Videoscalers fail health checks while CPU is maxed
Open, HighPublic
Actions

Assigned To

None

Authored By

	RLazarus
	Apr 26 2022, 2:36 AM

Description

On Friday, after T306697, a big stack of videos was enqueued for transcoding all at once. This has historically been a tricky situation for the job queue, because ffmpeg consumes 100% of a machine's CPU while it chugs through the backlog, starving out other work.

We've done some work like T279100 to make sure other items on the job queue continue to make progress while ffmpeg is in that state, but there can be other effects of getting into this situation: this weekend, we were alerted because (due to CPU starvation) the videoscalers stopped answering health checks from Icinga, and presumably also from LVS.

We got a number of flapping IRC alerts like this:

<icinga-wm>	 PROBLEM - PHP7 jobrunner on mw1446 is CRITICAL: CRITICAL - Socket timeout after 10 seconds https://wikitech.wikimedia.org/wiki/Jobrunner
<icinga-wm>	 PROBLEM - PHP7 rendering on mw1446 is CRITICAL: CRITICAL - Socket timeout after 10 seconds https://wikitech.wikimedia.org/wiki/Application_servers/Runbook%23PHP7_rendering

and paged a handful of times over the course of the weekend:

<icinga-wm>	 PROBLEM - LVS videoscaler eqiad port 443/tcp - Videoscaler LVS interface -https-. videoscaler.svc.eqiad.wmnet IPv4 #page on videoscaler.svc.eqiad.wmnet is CRITICAL: CRITICAL - Socket timeout after 10 seconds https://wikitech.wikimedia.org/wiki/LVS%23Diagnosing_problems

This is partly a monitoring issue; those machines were still getting work done, even if they weren't responsive to Icinga, so there was nothing substantive to fix.
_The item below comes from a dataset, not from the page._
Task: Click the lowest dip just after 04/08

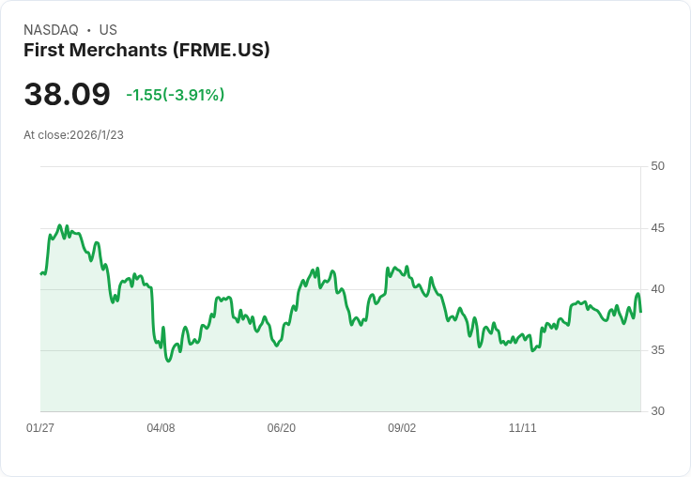Action: tap(168, 361)
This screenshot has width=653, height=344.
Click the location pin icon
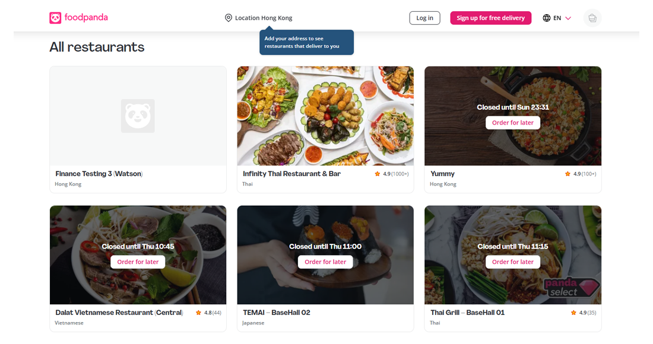click(x=229, y=18)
But the only remedy was to downtime the LVS alert, which leaves us blind to real problems. On top of the monitoring problem, if LVS health checks were also missed, that would've affected load balancing and slowed down queue processing. (I haven't checked logs for a smoking gun but I think this did happen; at one point I happened to notice a host's CPU usage drop to 0%, probably because LVS marked it down.)

In the long run, we'll improve this situation a lot by moving to Kubernetes so that resource allocations are more elastic, and we can sustain sudden spurts in load like this. Until then our current cluster is the right size for normal operation, and we shouldn't throw hardware at the problem by provisioning the system for this rare spike condition. Instead (at least in this task) I want to focus on making sure the videoscalers continue to respond to health checks while under load.
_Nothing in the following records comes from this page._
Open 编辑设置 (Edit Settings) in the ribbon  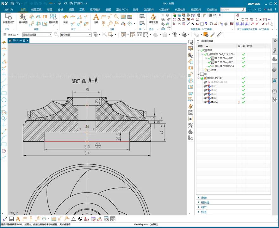click(x=153, y=17)
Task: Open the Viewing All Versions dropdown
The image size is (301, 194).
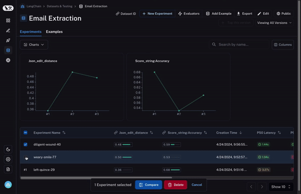Action: coord(274,23)
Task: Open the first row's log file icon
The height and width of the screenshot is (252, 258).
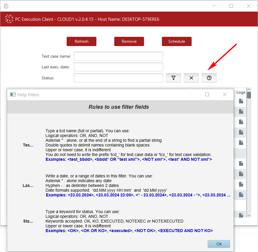Action: [x=241, y=101]
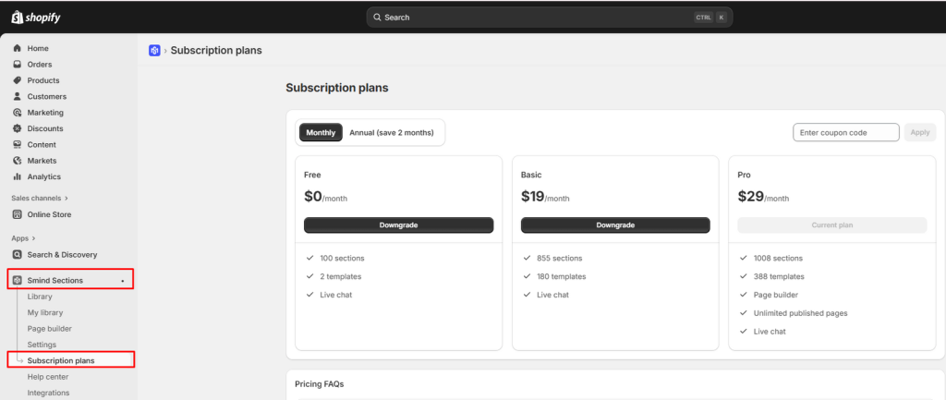Open Home via its house icon
This screenshot has height=400, width=946.
[x=17, y=48]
As a starting point: @jhathaway noted that we're running ffmpeg at niceness -19, which is quite assertive; raising that value might be an easy way to relieve the pressure. I don't have historical context for why it is that way, but if we can change it safely, it might be a good first step.

Details

	Subject	Repo	Branch	Lines +/-
	changeprop-jobqueue: reduce concurrency of video transcoding	operations/deployment-charts	master	+3 -4

Customize query in gerrit

Related Objects

Mentioned In: T278945: Add rate limiting to the jobqueue vidoscalers to prevent overloads
Mentioned Here: T279100: Have some dedicated jobrunners that aren't active videoscalers
T306697: Videos scalers cannot create jobs: Failed creating job from description

Event Timeline

RLazarus triaged this task as High priority.Apr 26 2022, 2:36 AM

RLazarus created this task.

Restricted Application added a subscriber: Aklapper. · View Herald TranscriptApr 26 2022, 2:36 AM

Another option would be to use cpu pinning via taskset(1), where ffmpeg is assigned to cpus 1-N and cpu 0 is left free to service health checks.
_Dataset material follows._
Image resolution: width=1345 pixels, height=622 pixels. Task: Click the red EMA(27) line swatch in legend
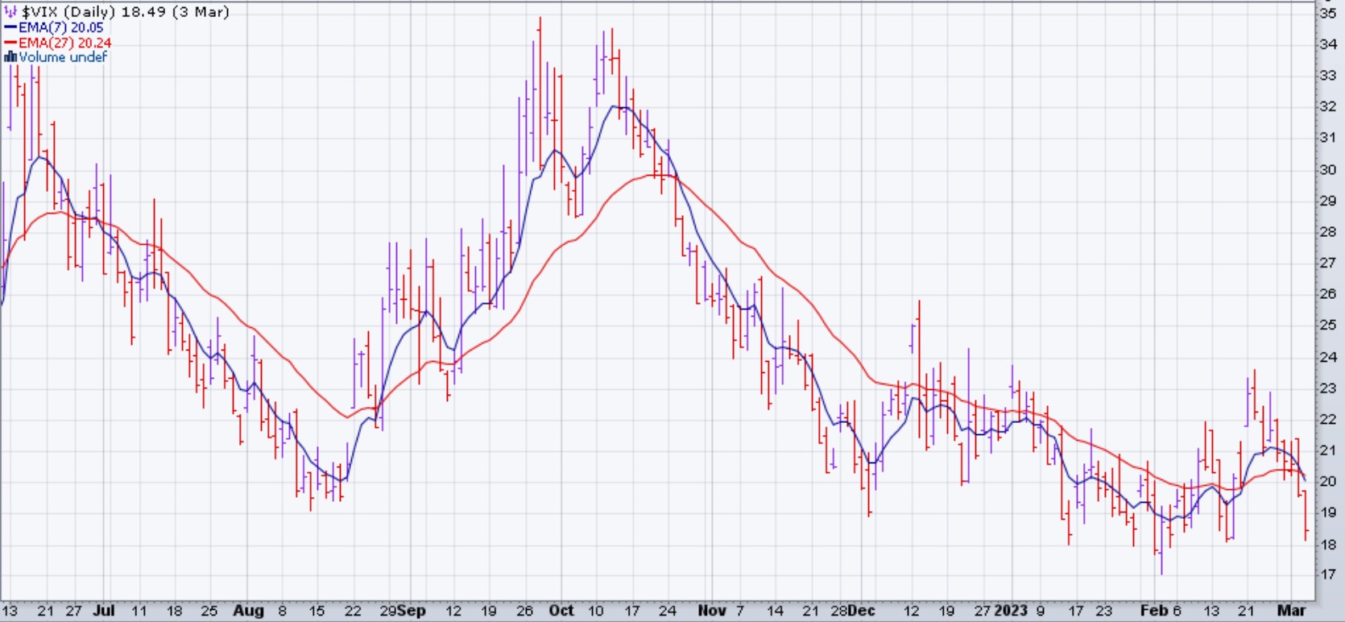click(10, 43)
As a starting point: @jhathaway noted that we're running ffmpeg at niceness -19, which is quite assertive; raising that value might be an easy way to relieve the pressure. I don't have historical context for why it is that way, but if we can change it safely, it might be a good first step.

It's just the php-fpm is started with that niceness and ffmpeg inherits it cause it's spawned from php. See https://gerrit.wikimedia.org/r/plugins/gitiles/operations/puppet/+/refs/heads/production/modules/profile/manifests/mediawiki/php.pp#258.

We can go into some discussion as to whether -19 is the proper value for this, but overall

this is a relative (compared to the niceness of the rest of the processes running on the host) number and not an absolute one.
running php and answering fast to requests is the 1 thing that mediawiki clusters are meant to do.

So I don't think there is room for minor improvements to that number itself.

What would actually be somewhat better would be to have mediawiki execute external processes with a saner priority. In the videoscalers case, probably something like 20.

In T306860#7882464, @jhathaway wrote:

Another option would be to use cpu pinning via taskset(1), where ffmpeg is assigned to cpus 1-N and cpu 0 is left free to service health checks.

Yup, probably in a similar change to the one suggested above about niceness. That would alleviate some problems.

jijiki moved this task from Incoming 🐫 to 🙈🙉🙊Backlog on the serviceops board.Sep 28 2022, 2:18 PM

Removing SRE, has already been triaged to a more specific SRE subteam

Either solution proposed in this task is not currently supported by Extension:TimeMediaHandler, see https://github.com/wikimedia/mediawiki-extensions-TimedMediaHandler/blob/master/includes/WebVideoTranscode/WebVideoTranscodeJob.php#L410.

I would say that allowing to set a niceness level for such tasks would make sense.

It would still ultimately not matter if the problem was, as I think the problem most probably was that there was no php worker left to allow a connection to get a proper response.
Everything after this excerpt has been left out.